The coronavirus has not been easy on flexible office providers.
With their customers working from home for the foreseeable future and their leases sunsetting, companies that offer short-term office space are on the ropes compared to traditional office operators, who may be hanging on to five- and 10-year leases. In the face of flagging revenue, flexible office companies have taken drastic measures to cut costs, with some providers laying off as much as half of their staff.
Despite this tangible setback, some industry professionals believe that in the long run, the coronavirus outbreak will not hamper appetites for “real-estate-as-a-service” models. In fact, they believe that the recovery from the crisis could serve to drive up demand for flexible office space.
“This is no doubt a severe stress test to the business model,” said Michael Kloppenburg, senior consultant for flexible office solutions at Avison Young. “But the strong operators and owners positioned to survive the effects of this crisis will be rewarded with even greater focus by enterprise occupiers looking to apply flexibility to their real estate portfolios.”
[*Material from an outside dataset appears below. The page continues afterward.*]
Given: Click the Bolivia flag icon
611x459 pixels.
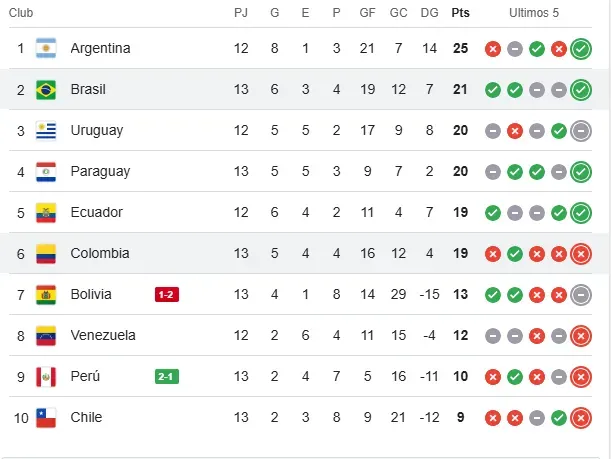Looking at the screenshot, I should coord(46,294).
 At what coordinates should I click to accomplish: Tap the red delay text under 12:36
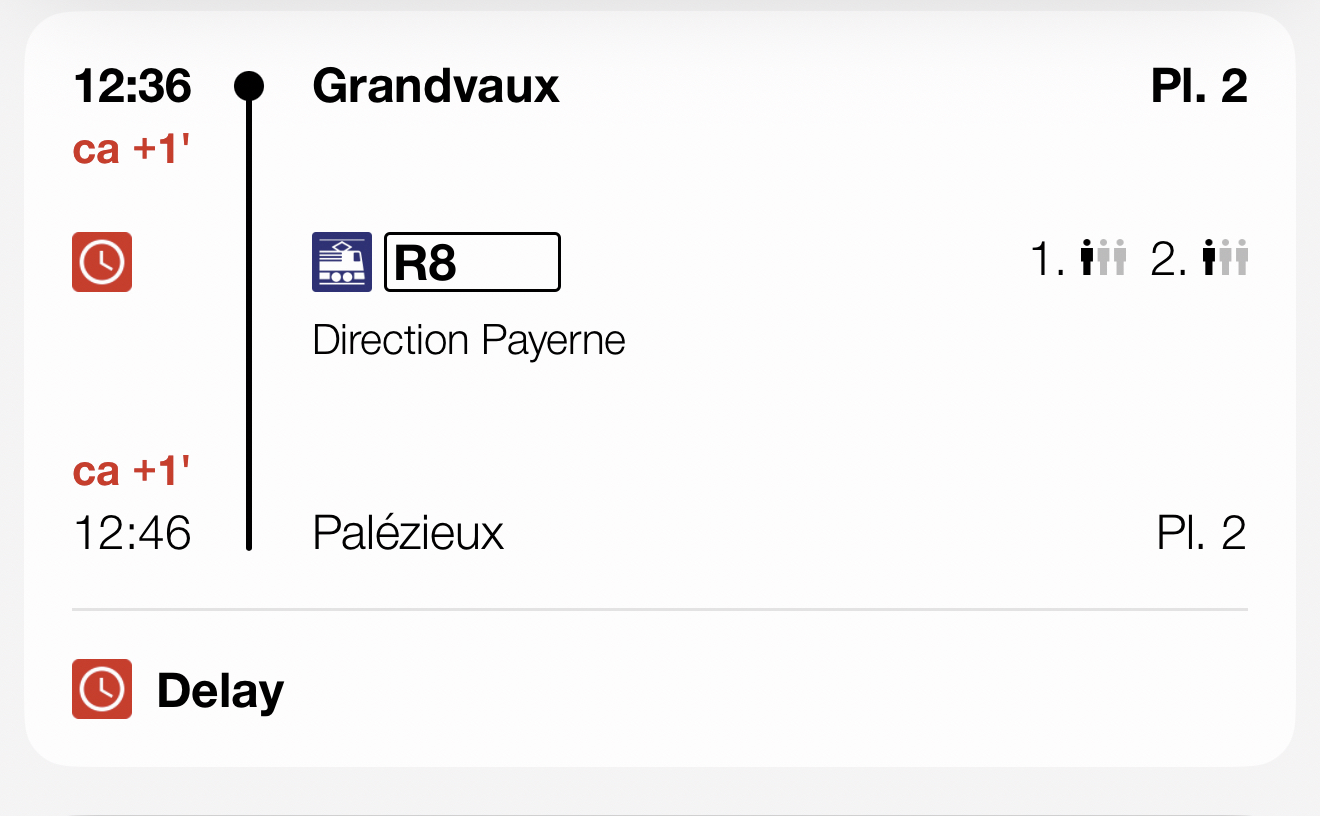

Over the last decade, Kloppenburg has tracked the rise of real-estate-as-a-service models, watching them spread from modest shared offices to sprawling, on-demand suites rented by the nation’s largest companies. The momentum and use of these kinds of spaces should survive and thrive on the other side of the current economic crisis, he said.
Real estate as a service is not a new idea. It began over 30 years ago as companies like Regus and other traditional executive suite providers began operating managed office spaces on flexible terms for businesses seeking an alternative to traditional long-term office leases.
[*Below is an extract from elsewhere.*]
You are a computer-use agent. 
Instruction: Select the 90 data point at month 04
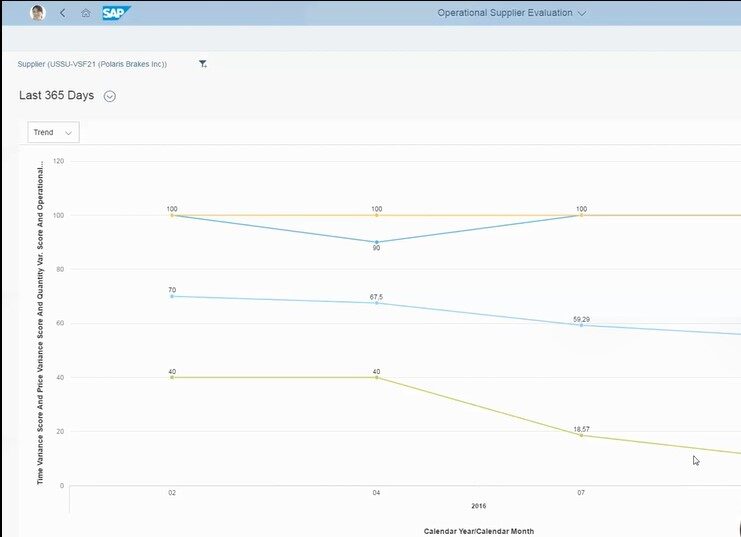pos(377,242)
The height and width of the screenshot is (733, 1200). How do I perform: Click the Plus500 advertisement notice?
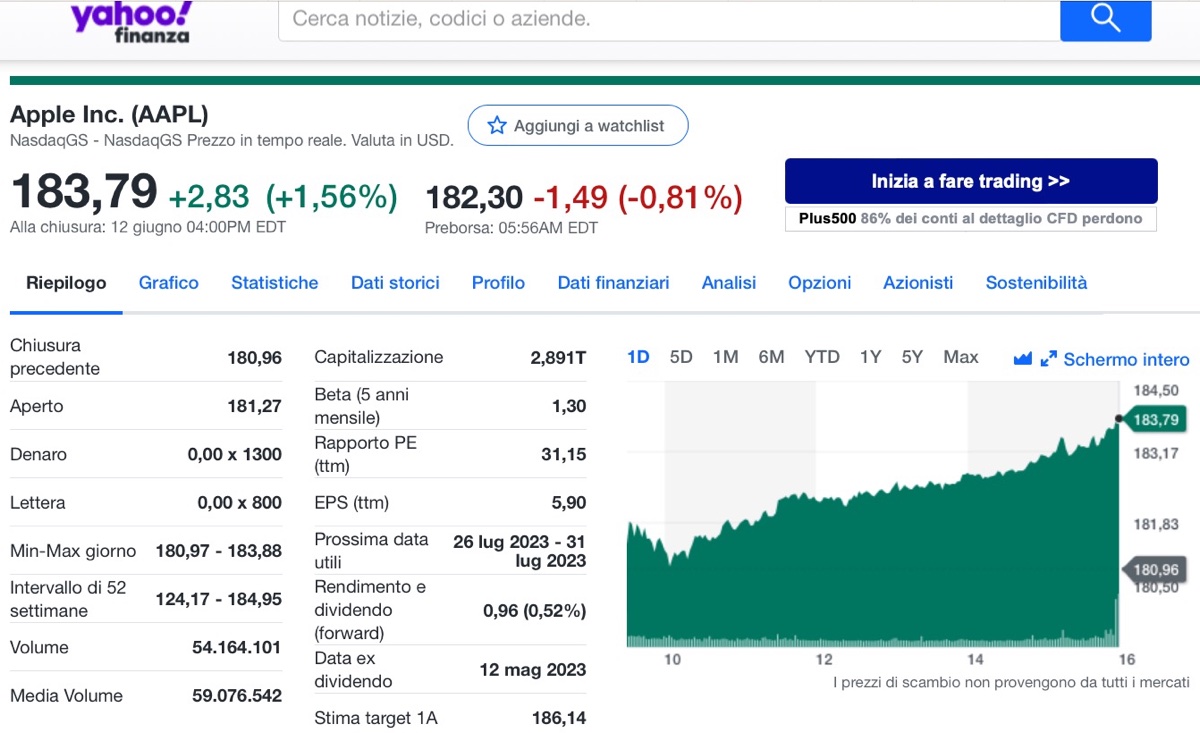coord(970,218)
Within the last five years, the budding industry evolved to focus more on the tenant experience with creative, efficient office design, high-touch hospitality service and shared community, giving rise to what we now call coworking.
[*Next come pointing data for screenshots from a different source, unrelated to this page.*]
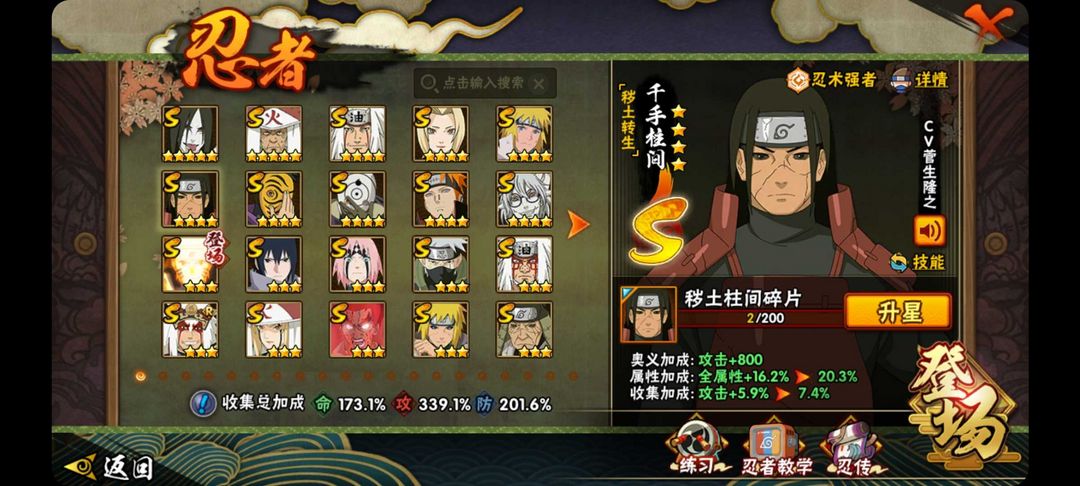Select the pink-haired Sakura portrait
1080x486 pixels.
pyautogui.click(x=357, y=264)
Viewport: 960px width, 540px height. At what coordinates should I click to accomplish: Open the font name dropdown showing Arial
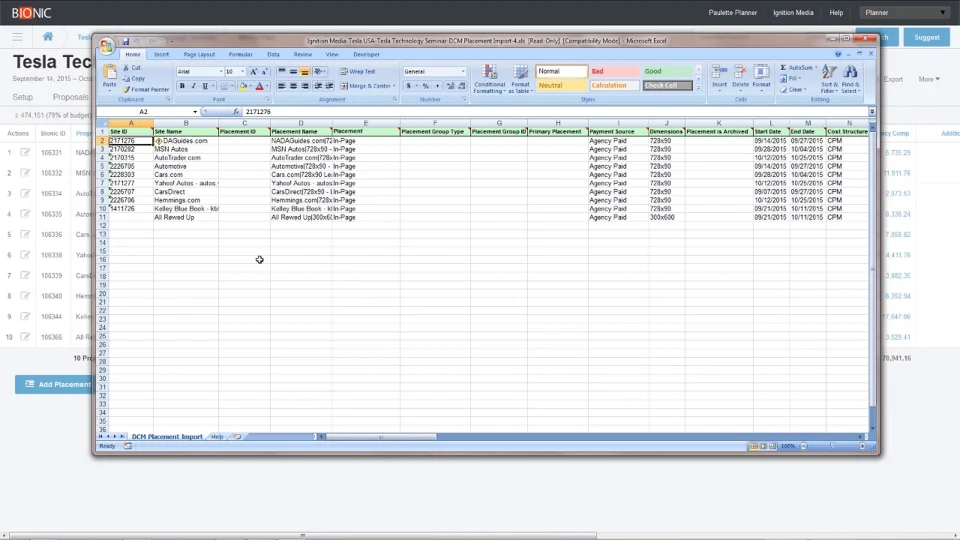click(198, 72)
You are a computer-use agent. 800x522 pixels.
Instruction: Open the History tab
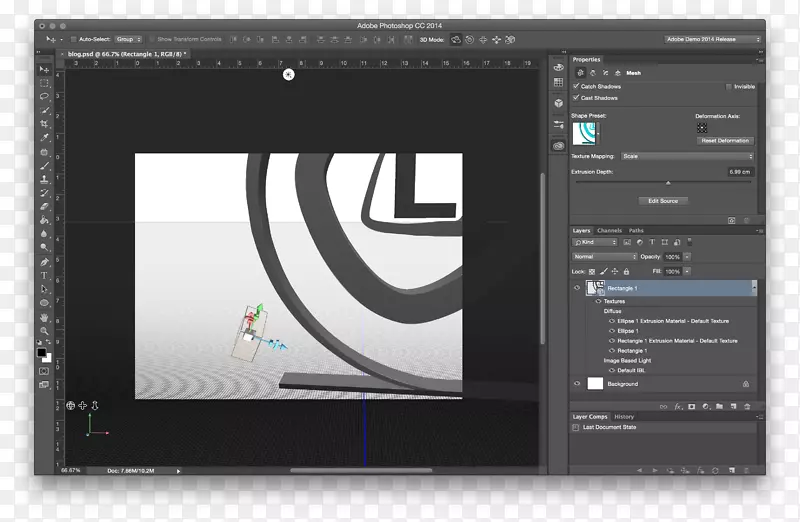click(x=624, y=416)
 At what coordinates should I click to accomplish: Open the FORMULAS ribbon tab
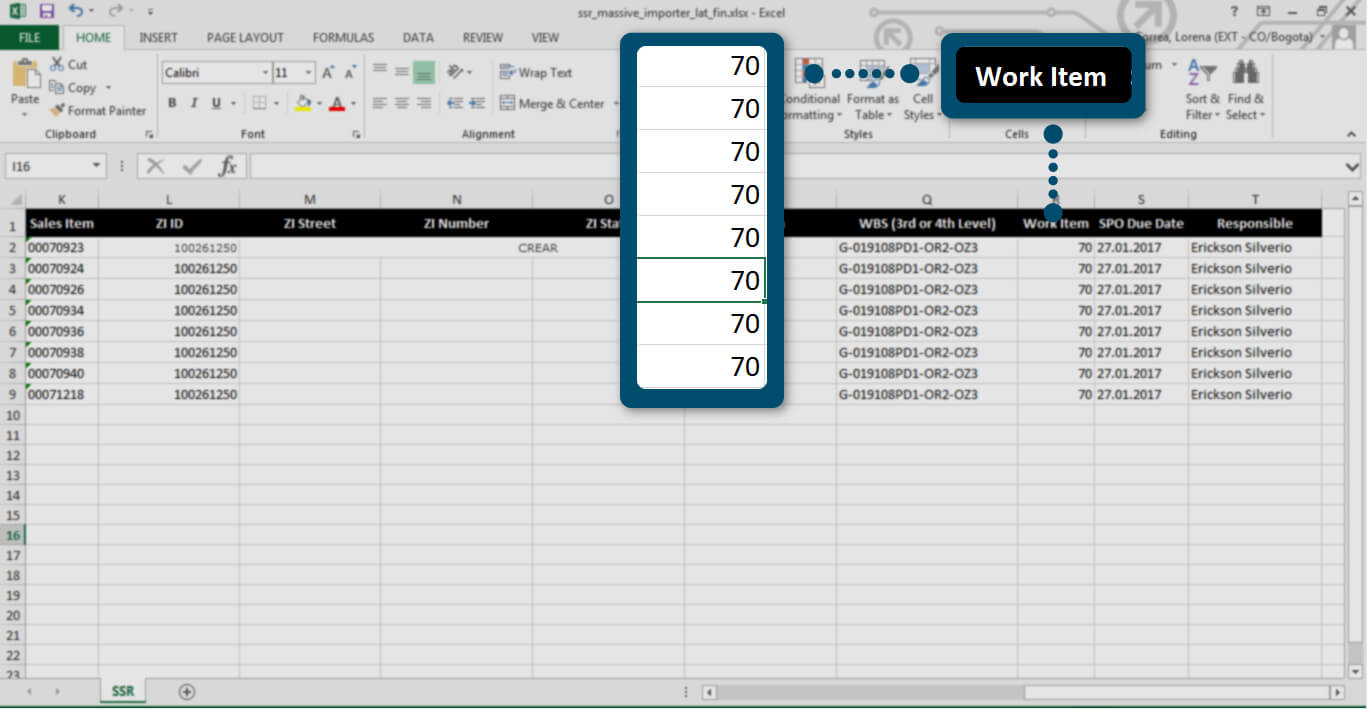coord(343,38)
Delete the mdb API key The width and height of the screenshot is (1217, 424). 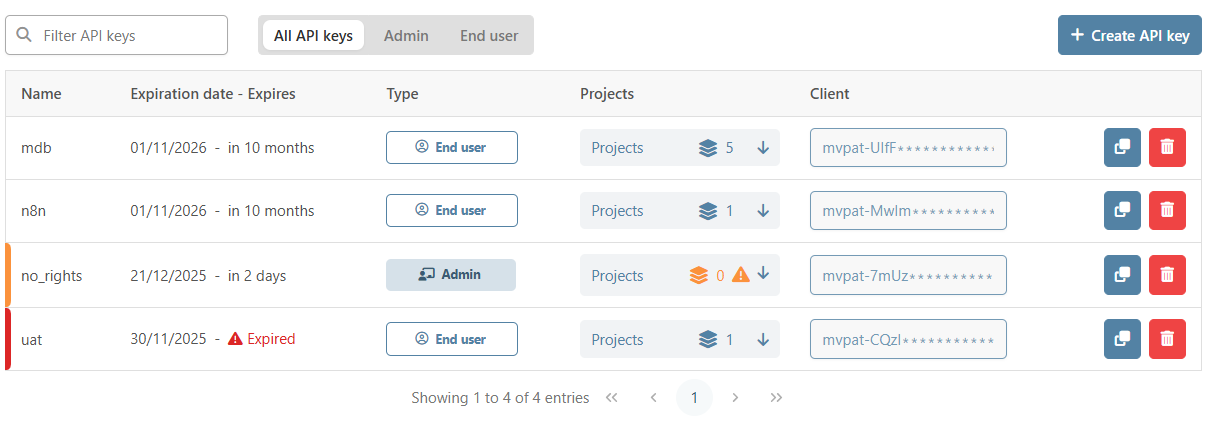[x=1167, y=147]
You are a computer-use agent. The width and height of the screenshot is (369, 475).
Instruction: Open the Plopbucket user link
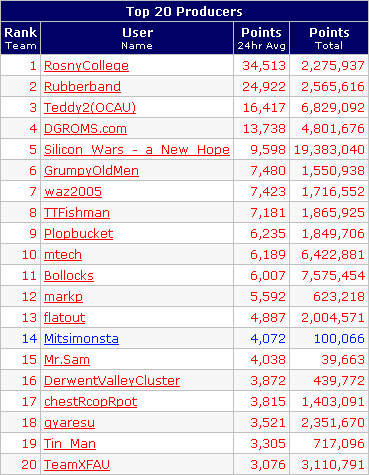(79, 234)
“These concepts are now bleeding into the traditional office sector,” Kloppenburg said. “Even among the world’s largest firms, there is an undeniable market demand for flexibility and an enhanced tenant experience, which we expect to continue beyond the near-term negative economic impact of COVID-19.”
Coming out of the current crisis, businesses may turn to flexible office solutions even more. Especially if the recovery is slow and halting, companies will probably turn to shorter-term, flexible leases that they can easily exit if they are forced to send employees home once more.
The coronavirus may also open up enterprises’ eyes to different office solutions. With all their employees working from home, Kloppenburg said, companies may feel more confident breaking away from traditional office leases, moving more employees to consistent remote work, or placing them in more geographically dispersed flexible offices.
If the economic downturn forces some businesses to shutter, landlords will have vacant space in their buildings and should consider whether to turn those areas into a flexible workspace. Though it is not under the happiest of circumstances, Kloppenburg said the coronavirus may provide the staging ground for “the biggest experiment in coworking we will ever experience.”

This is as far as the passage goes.